Worst was what happened to Daniel Hudson and Brandon Beachy, whose Tommy John surgeries in summer 2012 came within a week of one another. In his first rehab start back this year, Hudson re-tore his and underwent a second surgery. And after leaving his most recent start with elbow pain, it is strongly believed that Beachy will require a second surgery, something that could be confirmed as soon as Tuesday.

Understand: What Harvey will face at some point in the near future is not, as Braves manager Fredi Gonzalez put it in spring training, "almost like a root canal." Harvey is a very bright man, educated well by agent Scott Boras, whose interest in pitchers' health spearheaded the Nationals' handling of Strasburg after his blowout. He was glum on Monday because he knows what his future holds, even if it was too difficult for him to say it.

For his whole life, Harvey has wanted to throw a baseball, and unless he is an outlier like Wainwright – unless he's the absolute exception to a rule that's rather hard and fast – he is going to spend a year doing everything but that. He is going to sit around with his arm immobilized for a month, and then he's going to do activities to strengthen his shoulder, and then he's going to spend too much time shoving his hand into a bucket of rice and learning to grab again, and then he's going to toss a ball 10 feet and feel like it's 10,000, and then he's going to agonize over remembering what it's like to do what always came so naturally to him.
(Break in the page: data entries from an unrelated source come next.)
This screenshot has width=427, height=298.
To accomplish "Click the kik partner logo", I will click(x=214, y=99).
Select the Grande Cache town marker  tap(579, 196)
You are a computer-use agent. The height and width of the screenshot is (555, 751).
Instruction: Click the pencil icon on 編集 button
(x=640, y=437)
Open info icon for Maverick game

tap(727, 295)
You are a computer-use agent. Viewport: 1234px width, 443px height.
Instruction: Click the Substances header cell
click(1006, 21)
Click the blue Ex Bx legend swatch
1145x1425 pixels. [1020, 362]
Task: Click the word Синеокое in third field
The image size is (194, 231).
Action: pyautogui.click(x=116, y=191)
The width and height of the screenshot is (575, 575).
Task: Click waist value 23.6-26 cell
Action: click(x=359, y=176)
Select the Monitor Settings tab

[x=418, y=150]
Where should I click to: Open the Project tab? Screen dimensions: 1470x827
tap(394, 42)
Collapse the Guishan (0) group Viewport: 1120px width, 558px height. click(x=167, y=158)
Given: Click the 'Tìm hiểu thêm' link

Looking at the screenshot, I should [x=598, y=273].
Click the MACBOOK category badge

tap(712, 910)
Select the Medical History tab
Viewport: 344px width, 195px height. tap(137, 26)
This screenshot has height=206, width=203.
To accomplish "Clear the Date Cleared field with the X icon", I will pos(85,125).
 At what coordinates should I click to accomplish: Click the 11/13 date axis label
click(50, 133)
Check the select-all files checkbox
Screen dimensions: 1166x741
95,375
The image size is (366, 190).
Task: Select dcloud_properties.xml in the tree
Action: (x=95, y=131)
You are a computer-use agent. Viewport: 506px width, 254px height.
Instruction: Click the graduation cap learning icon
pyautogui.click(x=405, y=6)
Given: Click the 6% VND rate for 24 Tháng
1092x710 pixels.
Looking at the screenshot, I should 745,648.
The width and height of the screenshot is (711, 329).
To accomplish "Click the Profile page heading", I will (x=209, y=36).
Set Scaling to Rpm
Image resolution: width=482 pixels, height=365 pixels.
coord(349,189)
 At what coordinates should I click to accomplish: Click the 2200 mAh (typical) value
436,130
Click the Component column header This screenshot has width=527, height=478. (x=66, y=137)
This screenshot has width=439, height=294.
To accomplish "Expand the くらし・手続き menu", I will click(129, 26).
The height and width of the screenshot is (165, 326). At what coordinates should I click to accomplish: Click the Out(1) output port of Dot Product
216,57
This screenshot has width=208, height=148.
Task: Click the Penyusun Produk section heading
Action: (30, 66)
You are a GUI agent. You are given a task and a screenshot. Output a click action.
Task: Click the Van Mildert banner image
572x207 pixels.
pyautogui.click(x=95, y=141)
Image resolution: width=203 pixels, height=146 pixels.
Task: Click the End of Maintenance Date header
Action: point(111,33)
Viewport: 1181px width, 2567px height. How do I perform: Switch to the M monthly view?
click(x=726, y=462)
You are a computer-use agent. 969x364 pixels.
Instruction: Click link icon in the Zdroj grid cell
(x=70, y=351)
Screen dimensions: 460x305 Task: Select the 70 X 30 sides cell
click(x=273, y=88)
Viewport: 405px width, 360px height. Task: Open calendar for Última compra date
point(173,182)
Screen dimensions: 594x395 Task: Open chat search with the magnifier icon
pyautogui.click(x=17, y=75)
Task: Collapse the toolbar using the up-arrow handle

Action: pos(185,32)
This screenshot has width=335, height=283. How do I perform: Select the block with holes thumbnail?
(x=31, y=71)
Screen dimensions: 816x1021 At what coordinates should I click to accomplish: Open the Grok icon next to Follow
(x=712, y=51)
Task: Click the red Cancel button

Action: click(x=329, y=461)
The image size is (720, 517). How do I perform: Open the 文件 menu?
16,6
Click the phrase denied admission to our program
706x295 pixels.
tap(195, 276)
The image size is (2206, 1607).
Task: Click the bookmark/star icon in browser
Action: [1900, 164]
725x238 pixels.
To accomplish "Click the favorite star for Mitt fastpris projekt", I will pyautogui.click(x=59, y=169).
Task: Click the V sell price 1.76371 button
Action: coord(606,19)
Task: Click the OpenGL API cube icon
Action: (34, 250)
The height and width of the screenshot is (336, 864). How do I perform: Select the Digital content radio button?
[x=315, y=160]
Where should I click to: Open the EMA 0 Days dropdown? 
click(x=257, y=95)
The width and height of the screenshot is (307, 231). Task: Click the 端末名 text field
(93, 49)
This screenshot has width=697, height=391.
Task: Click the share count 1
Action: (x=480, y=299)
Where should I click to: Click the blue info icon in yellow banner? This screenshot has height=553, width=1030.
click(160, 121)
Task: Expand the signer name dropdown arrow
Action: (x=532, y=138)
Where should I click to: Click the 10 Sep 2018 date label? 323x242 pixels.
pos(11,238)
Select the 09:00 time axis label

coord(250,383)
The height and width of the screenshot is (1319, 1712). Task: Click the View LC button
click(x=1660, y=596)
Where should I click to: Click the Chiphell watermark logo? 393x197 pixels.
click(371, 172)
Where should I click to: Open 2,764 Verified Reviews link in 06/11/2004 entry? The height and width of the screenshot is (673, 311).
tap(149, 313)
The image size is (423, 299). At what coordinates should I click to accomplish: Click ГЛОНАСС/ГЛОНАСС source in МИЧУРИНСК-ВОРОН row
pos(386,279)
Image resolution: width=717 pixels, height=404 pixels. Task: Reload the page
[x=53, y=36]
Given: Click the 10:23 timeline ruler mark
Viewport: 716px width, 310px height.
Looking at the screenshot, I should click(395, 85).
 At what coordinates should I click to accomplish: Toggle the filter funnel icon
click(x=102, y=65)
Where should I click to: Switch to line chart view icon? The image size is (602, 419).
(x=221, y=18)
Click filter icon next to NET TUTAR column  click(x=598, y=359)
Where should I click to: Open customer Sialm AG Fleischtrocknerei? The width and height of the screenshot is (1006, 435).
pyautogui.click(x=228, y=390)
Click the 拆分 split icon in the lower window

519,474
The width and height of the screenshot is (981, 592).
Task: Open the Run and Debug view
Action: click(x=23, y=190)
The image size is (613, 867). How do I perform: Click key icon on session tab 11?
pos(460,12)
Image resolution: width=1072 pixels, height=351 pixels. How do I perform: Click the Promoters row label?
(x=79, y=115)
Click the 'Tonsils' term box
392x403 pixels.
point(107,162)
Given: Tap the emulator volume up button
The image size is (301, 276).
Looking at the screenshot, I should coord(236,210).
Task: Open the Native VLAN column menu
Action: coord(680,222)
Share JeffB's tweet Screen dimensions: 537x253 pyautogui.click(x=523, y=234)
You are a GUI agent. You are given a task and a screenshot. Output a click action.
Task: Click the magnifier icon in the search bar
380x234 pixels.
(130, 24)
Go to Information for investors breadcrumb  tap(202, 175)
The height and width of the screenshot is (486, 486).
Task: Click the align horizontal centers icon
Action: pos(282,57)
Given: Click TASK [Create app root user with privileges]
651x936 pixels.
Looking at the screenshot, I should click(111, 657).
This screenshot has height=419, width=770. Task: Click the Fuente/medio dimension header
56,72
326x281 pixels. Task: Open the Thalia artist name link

He's going to have setbacks, because everyone does, and he's going to fall asleep at night scared as hell that it's going to happen again, because he's human and no matter how positive a person wants to be, only so much optimism exists when there's a scar smiling along your elbow.

Harvey's return will be a great day for the Mets and the sport, even better if in February 2014 following successful rehab instead of February 2015 following successful surgery. Such is the gift and curse of the arm. It can give us days when Matt Harvey throws 100 mph with the best slider in the game and an undeniable swagger atop the mound. And it can give us days like this, when you wish he didn't throw as hard or pared back on the pitches or didn't pronate his arm quite as early, when the map led to another dead end.